In [1]:
import numpy as np
import scipy
import scipy.io
import scipy.sparse as sp
import csv

import surprise

import matplotlib.pyplot as plt
import seaborn as sns
sns.set_style("whitegrid")


%load_ext autoreload
%autoreload 2
%matplotlib inline

from helpers import calculate_mse

# Load and prepare data

#### Load the Data
`ratings` is a sparse matrix in the shape of (num_items, num_users)

In [None]:
from helpers import load_data, preprocess_data

DATA_PATH = '../data/'
PREDICTION_PATH = '../data/predictions/'
#ratings = load_data('{dp}data_train.csv'.format(dp=DATA_PATH))
R = load_data('{dp}movielens100k.csv'.format(dp=DATA_PATH))

#### Plot the number of ratings per movie and user

In [None]:
from plots import plot_raw_data

num_items_per_user, num_users_per_item = plot_raw_data(R)

print("min # of items per user = {}, min # of users per item = {}.".format(
        min(num_items_per_user), min(num_users_per_item)))

#### Split the data into a train and test set

In [None]:
def split_data(ratings, num_items_per_user, num_users_per_item,
               min_num_ratings, p_test=0.1, verbose=False):
    """split the ratings to training data and test data.
    Args:
        min_num_ratings: 
            all users and items we keep must have at least min_num_ratings per user and per item. 
    """

GIVEN DATA

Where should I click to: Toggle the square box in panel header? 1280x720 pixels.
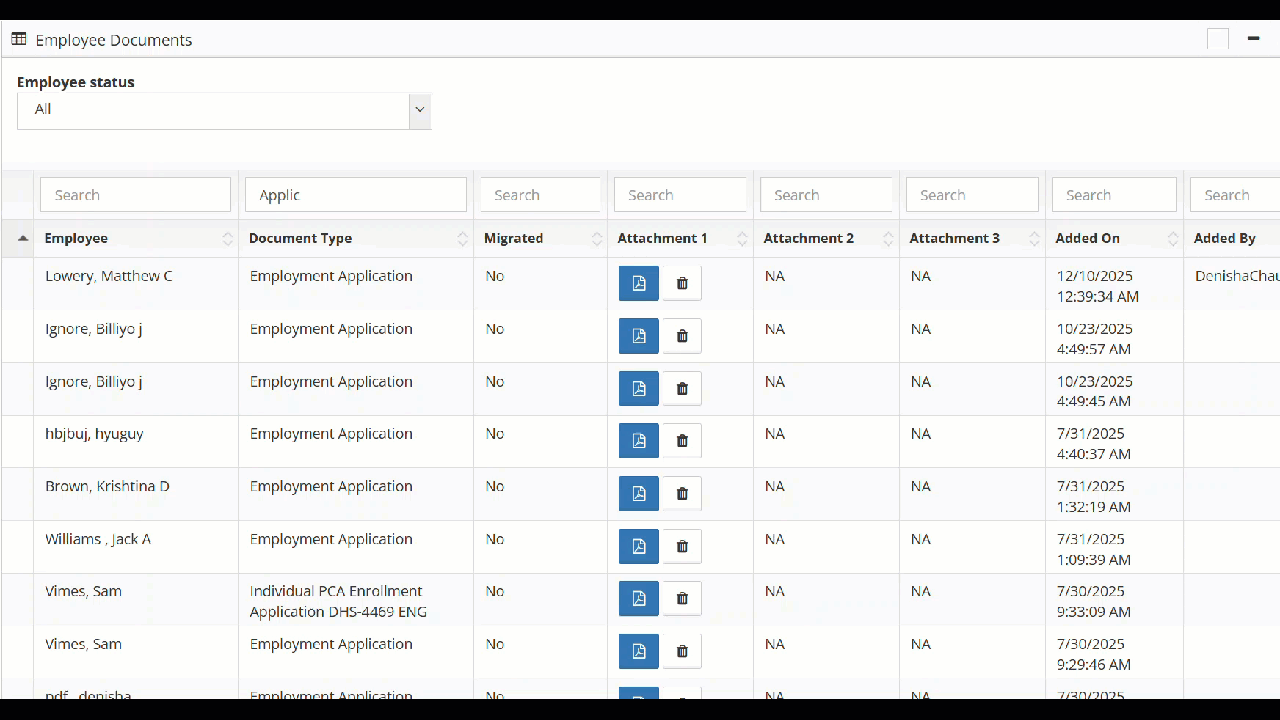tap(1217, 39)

==

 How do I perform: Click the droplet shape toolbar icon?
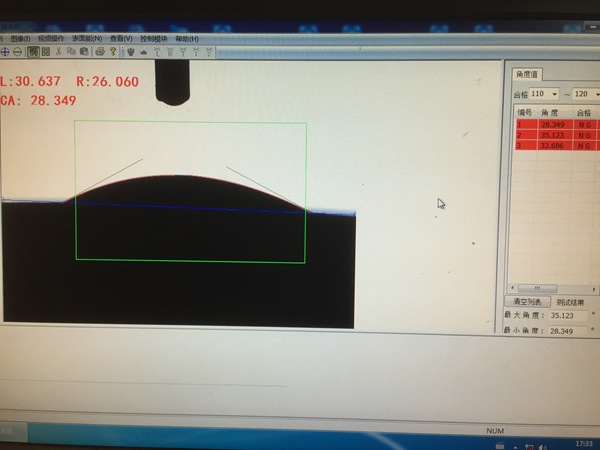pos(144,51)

* * *

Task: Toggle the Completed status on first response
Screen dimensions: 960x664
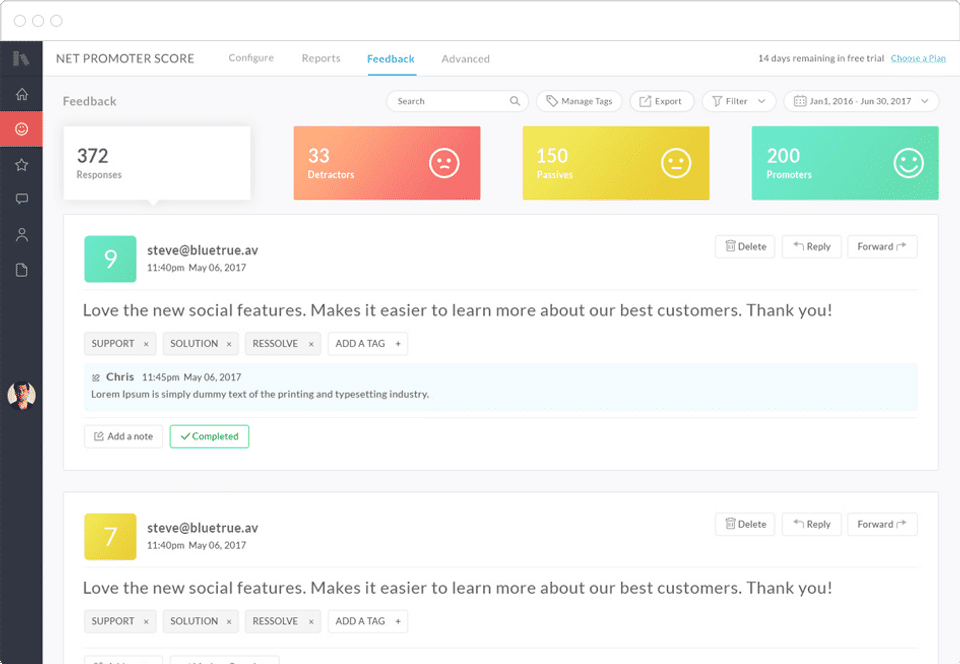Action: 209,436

SET OF TASKS
• A. In the notebook, what value is assigned to PREDICTION_PATH?
• B. Transcribe the part of the notebook from "num_items_per_user, num_users_per_item = plot_raw_data(R)" to "and per item.".
• C. List every name the notebook imports using a "from ... import" statement.
Draw solely on the notebook.

SOLUTIONS TO THE TASKS
• A. '../data/predictions/'

• B.
num_items_per_user, num_users_per_item = plot_raw_data(R)

print("min # of items per user = {}, min # of users per item = {}.".format(
        min(num_items_per_user), min(num_users_per_item)))

#### Split the data into a train and test set

In [None]:
def split_data(ratings, num_items_per_user, num_users_per_item,
               min_num_ratings, p_test=0.1, verbose=False):
    """split the ratings to training data and test data.
    Args:
        min_num_ratings: 
            all users and items we keep must have at least min_num_ratings per user and per item.

• C. calculate_mse, load_data, preprocess_data, plot_raw_data